Thomas Reeh, executive chef at Snack Bar on South Congress Avenue, said the organic process makes a difference. The restaurant began using Vital Farm eggs a year ago.
“The yolk itself is a very bright beautiful color, while factory farm eggs are a really pale yellow, and there’s a richer flavor,” he said. “People actually ask if our eggs are organic and where they’re coming from. We can tell them now that we’re getting the best we can.”
Vital Farms was initially self-funded by O’Hayer, who founded Barter Exchange, an Austin-based bartering business that was acquired by ITEX of Bellevue, Wa., in 1995.
O’Hayer, who is CEO of Vital Farms, said his interest in egg farming goes back to the late 1960s, when as an teenager he sold them door-to-door on the Brown University campus in Rhode Island.

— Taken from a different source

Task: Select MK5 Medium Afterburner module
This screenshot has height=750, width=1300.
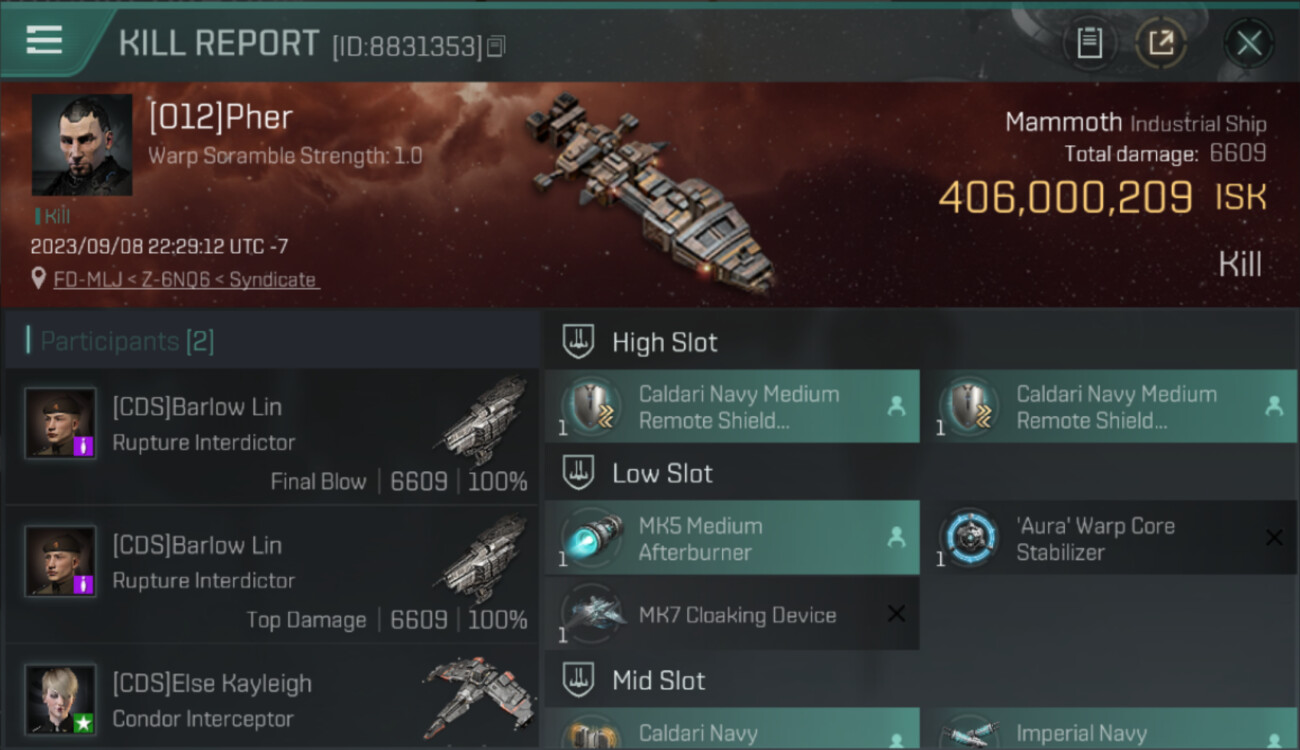Action: point(732,538)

“Since then I’ve always stopped at roadside stands and tried the eggs,” he said. “Some are great, and some aren’t, and I realized that it really matters how you treat the hens. There’s a humane way to do it, which is the reason we started Vital Farms.”
The 25-person company started out by selling at farmers markets and restaurants, and became a supplier to Whole Foods in 2009. It began expanding by partnering with family-based farms, and today has suppliers in Texas, Arkansas, Oklahoma and Georgia.

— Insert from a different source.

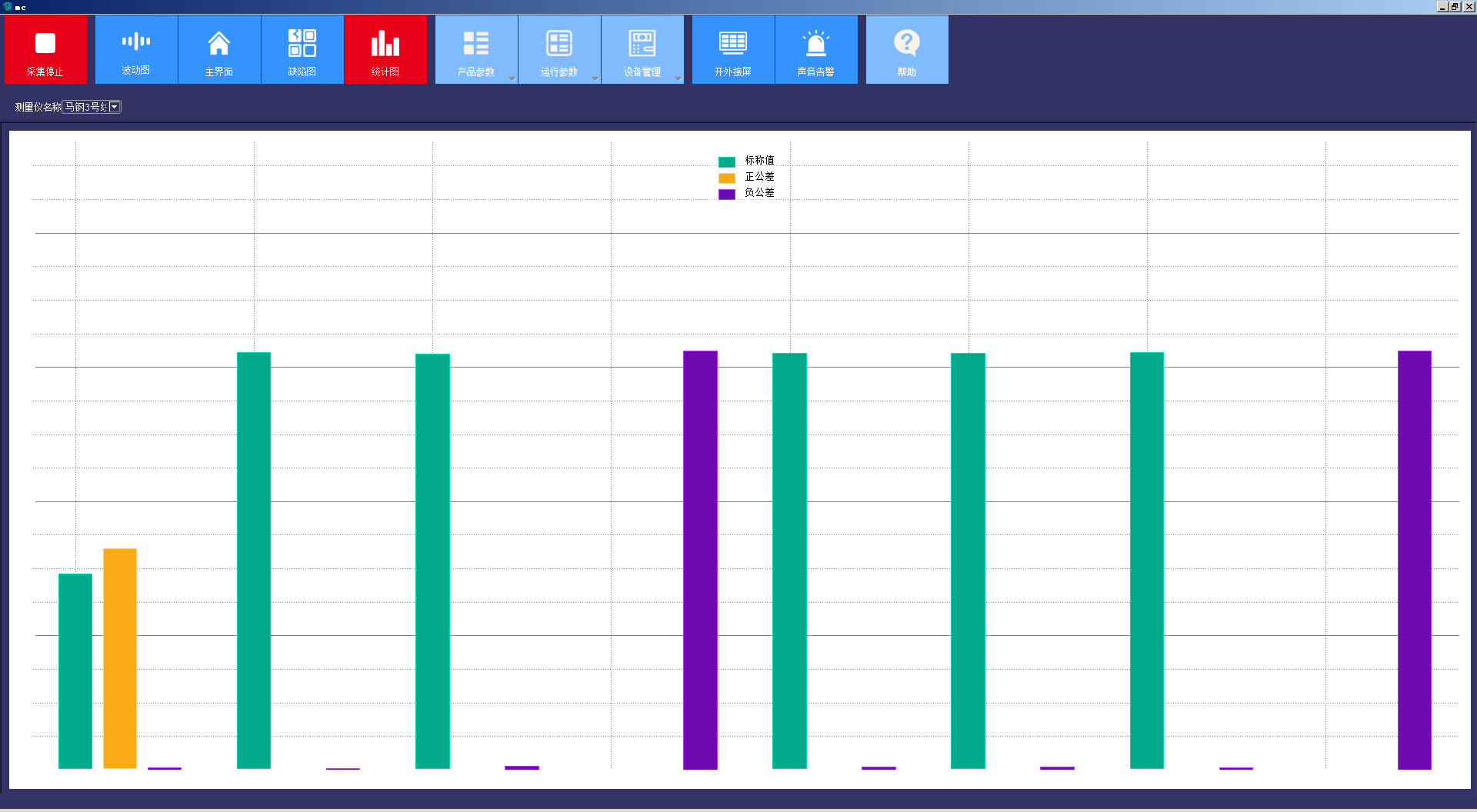This screenshot has width=1477, height=812.
Task: Click the 开外接屏 external screen button
Action: 733,50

Vital Farms doesn’t have ownership in the farms, but they are required to operate under specific guidelines and use similar methods as the flagship Austin site.
Last year its farms in Arkansas and Oklahoma began raising pasture-raised broiler chickens, which the company sells to Whole Foods and local restaurants. It also sells eggs under brand names Pasture Verde and Alfresco Farms at Central Market and H-E-B stores, as well as Natural Grocers and other natural food chains and co-ops across the country.
Now Vital Farms wants to add more farms to its network, but transforming a conventional operation to an organic farm can be cost-prohibitive, Jones said. In addition to significantly higher labor costs, startup expenses include mobile fencing, upgrading housing and new water and feed structures. That puts the cost of converting a family farm at about $25 a hen.
To help with the expense, Vital Farms recently began a crowdfunding effort on the site When You Wish. It hopes to raise $80,000 to put toward the costs of shifting a farm to pasture-raised chickens.
“A lot of small farmers are realizing that organic is where the industry is heading, and we want to help them make the shift,” O’Hayer said.